══ DATASET

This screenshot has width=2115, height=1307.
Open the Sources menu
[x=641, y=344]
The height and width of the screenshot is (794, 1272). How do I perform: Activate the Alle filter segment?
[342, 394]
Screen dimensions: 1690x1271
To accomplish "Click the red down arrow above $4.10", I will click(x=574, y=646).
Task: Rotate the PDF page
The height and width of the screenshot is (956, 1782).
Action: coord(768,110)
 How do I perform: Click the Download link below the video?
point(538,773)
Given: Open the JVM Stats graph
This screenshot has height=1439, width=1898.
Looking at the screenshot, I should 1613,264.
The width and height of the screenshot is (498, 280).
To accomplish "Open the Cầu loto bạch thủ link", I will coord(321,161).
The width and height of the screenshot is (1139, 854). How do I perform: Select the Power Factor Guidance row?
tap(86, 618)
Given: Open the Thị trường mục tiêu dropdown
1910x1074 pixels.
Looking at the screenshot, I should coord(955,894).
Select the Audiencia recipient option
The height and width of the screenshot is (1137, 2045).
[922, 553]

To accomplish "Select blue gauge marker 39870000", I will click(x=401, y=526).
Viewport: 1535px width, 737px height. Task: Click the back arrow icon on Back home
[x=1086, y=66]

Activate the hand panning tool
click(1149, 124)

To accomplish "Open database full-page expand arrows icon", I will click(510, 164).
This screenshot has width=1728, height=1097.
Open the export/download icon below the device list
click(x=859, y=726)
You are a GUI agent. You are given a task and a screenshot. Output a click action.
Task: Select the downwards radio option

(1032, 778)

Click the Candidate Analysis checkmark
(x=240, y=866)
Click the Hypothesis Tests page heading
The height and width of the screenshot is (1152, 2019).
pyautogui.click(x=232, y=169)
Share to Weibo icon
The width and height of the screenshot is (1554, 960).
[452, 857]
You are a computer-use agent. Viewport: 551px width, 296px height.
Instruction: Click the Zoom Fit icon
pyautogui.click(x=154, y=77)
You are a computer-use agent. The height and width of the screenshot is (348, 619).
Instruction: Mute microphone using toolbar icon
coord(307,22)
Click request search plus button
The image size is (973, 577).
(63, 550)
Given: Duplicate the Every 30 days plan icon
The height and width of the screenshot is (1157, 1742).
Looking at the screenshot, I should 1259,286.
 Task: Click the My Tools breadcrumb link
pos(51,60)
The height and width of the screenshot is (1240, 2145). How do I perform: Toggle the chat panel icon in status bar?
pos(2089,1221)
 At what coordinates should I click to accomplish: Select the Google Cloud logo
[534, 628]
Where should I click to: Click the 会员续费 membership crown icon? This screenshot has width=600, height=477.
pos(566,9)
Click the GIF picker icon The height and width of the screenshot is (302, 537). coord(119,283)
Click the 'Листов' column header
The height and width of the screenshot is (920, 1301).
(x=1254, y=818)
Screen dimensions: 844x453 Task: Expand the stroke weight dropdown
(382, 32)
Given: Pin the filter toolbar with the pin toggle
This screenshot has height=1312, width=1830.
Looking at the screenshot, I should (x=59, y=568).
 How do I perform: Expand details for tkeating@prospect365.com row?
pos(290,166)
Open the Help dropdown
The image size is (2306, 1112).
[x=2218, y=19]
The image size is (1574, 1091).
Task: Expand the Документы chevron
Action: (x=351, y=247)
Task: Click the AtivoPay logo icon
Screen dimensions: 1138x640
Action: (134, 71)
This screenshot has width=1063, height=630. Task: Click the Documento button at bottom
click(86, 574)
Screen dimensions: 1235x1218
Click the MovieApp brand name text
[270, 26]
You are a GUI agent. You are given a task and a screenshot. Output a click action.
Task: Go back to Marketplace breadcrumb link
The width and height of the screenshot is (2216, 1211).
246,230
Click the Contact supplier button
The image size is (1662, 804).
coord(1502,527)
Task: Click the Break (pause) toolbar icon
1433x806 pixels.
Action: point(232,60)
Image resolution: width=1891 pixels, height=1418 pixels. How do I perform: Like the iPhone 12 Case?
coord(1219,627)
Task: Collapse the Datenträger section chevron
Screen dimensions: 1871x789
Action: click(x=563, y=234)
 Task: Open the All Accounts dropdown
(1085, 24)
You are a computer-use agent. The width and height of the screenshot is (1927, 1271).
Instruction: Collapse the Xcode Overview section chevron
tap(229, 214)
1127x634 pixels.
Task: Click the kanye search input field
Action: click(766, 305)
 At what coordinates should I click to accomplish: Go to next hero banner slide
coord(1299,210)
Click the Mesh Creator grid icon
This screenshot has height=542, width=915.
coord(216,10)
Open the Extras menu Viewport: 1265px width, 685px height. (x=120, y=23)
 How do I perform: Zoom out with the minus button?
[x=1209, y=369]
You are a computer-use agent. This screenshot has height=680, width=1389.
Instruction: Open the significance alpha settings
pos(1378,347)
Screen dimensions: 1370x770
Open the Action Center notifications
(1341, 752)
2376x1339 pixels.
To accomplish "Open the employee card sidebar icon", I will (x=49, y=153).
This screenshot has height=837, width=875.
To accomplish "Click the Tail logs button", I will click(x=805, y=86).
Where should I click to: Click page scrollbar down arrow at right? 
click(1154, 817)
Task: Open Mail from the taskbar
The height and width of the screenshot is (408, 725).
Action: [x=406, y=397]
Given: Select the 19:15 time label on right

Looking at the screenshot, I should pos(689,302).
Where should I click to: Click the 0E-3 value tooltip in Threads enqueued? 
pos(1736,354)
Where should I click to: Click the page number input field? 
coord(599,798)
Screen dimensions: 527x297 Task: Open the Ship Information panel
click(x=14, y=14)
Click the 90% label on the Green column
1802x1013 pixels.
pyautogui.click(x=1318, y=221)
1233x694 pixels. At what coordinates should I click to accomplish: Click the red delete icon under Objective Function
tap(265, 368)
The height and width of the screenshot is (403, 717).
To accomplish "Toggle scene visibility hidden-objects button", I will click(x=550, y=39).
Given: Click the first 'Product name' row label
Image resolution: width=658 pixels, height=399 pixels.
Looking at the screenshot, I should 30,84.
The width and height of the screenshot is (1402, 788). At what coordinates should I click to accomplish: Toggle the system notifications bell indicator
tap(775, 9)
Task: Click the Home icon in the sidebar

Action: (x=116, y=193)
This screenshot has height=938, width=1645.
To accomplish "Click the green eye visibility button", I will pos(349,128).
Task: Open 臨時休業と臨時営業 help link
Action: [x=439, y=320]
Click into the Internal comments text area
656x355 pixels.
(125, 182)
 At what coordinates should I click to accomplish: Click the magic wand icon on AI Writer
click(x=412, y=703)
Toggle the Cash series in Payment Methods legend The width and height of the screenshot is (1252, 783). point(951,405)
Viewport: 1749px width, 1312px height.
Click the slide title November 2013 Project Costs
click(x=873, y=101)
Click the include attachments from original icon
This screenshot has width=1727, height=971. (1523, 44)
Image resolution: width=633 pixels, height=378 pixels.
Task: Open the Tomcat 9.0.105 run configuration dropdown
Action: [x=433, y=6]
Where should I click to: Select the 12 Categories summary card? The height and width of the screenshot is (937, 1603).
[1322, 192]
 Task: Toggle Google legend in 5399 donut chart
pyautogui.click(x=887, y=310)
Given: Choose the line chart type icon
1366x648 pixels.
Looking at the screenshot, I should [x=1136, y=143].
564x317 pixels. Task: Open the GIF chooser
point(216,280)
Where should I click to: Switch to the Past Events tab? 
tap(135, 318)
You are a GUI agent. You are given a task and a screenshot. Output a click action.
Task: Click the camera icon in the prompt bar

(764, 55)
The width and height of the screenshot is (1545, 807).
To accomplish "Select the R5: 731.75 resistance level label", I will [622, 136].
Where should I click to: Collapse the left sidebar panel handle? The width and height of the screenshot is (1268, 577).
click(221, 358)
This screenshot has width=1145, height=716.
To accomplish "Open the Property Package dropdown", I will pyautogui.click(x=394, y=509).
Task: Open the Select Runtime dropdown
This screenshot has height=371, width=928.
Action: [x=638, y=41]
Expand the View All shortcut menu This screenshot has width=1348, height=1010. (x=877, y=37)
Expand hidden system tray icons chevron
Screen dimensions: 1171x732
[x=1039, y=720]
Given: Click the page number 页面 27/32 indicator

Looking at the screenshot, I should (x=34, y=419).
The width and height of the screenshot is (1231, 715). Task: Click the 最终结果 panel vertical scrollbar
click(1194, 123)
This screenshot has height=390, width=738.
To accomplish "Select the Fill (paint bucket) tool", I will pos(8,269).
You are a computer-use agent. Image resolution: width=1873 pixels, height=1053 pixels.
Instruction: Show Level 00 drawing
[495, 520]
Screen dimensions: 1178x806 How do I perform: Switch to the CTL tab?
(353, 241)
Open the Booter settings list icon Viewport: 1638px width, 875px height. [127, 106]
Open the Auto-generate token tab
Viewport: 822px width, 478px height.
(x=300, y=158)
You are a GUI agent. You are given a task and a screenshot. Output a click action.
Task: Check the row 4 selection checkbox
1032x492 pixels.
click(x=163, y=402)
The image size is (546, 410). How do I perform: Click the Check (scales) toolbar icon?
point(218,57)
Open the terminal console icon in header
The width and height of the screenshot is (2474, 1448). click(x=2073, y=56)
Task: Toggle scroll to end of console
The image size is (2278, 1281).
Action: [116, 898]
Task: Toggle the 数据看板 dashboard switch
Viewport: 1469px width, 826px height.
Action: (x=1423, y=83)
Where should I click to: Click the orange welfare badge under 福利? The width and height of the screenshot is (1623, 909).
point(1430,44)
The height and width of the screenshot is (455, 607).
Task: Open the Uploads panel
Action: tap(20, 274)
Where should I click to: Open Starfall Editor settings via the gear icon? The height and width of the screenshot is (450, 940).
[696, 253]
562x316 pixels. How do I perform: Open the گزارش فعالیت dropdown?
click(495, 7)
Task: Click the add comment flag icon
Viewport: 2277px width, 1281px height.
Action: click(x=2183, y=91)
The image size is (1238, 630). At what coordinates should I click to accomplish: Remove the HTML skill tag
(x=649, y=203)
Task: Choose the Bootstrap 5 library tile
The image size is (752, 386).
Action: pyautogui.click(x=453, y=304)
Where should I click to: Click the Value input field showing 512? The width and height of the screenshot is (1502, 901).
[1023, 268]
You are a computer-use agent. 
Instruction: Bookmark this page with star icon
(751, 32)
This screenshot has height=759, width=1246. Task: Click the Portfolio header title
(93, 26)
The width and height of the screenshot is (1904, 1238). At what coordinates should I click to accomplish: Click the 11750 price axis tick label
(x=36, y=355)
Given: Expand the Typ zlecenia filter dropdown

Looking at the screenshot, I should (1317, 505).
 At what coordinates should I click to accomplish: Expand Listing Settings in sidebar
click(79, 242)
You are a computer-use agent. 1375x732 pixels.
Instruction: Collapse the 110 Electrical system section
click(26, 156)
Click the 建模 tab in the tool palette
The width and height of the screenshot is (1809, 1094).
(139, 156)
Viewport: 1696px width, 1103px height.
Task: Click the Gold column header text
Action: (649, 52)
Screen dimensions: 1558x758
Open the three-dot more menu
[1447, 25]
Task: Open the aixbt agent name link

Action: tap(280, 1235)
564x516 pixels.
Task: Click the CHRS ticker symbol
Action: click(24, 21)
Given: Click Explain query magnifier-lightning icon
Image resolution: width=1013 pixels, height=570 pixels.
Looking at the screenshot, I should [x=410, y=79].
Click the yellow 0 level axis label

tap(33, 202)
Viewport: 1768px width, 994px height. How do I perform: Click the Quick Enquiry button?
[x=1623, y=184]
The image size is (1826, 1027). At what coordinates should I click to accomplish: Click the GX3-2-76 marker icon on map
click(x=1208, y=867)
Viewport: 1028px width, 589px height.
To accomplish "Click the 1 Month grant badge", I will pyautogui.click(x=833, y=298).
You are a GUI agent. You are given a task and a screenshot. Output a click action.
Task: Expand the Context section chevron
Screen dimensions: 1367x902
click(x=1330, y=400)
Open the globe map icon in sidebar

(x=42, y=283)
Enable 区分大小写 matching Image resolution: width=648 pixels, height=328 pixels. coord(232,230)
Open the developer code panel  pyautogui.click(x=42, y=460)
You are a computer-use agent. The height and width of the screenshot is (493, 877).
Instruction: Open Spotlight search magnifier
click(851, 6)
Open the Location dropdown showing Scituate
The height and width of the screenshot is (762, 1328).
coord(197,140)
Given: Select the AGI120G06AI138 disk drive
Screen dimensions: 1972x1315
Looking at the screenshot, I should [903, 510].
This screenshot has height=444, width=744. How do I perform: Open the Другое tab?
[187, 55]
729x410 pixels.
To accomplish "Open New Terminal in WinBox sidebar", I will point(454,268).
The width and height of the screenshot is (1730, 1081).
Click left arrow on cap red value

════

◆ WHAT IS EXPECTED
Give again, word for word, every line of the listing above from the one with "Where should I click to: Click the 0E-3" to the one with "This screenshot has height=938, width=1645.", both inclusive, and nothing beyond them.

◆ RESPONSE BELOW
Where should I click to: Click the 0E-3 value tooltip in Threads enqueued? 
pos(1736,354)
Where should I click to: Click the page number input field? 
coord(599,798)
Screen dimensions: 527x297 Task: Open the Ship Information panel
click(x=14, y=14)
Click the 90% label on the Green column
1802x1013 pixels.
pyautogui.click(x=1318, y=221)
1233x694 pixels. At what coordinates should I click to accomplish: Click the red delete icon under Objective Function
tap(265, 368)
The height and width of the screenshot is (403, 717).
To accomplish "Toggle scene visibility hidden-objects button", I will click(x=550, y=39).
Given: Click the first 'Product name' row label
Image resolution: width=658 pixels, height=399 pixels.
Looking at the screenshot, I should 30,84.
The width and height of the screenshot is (1402, 788). At what coordinates should I click to accomplish: Toggle the system notifications bell indicator
tap(775, 9)
Task: Click the Home icon in the sidebar

Action: (x=116, y=193)
This screenshot has height=938, width=1645.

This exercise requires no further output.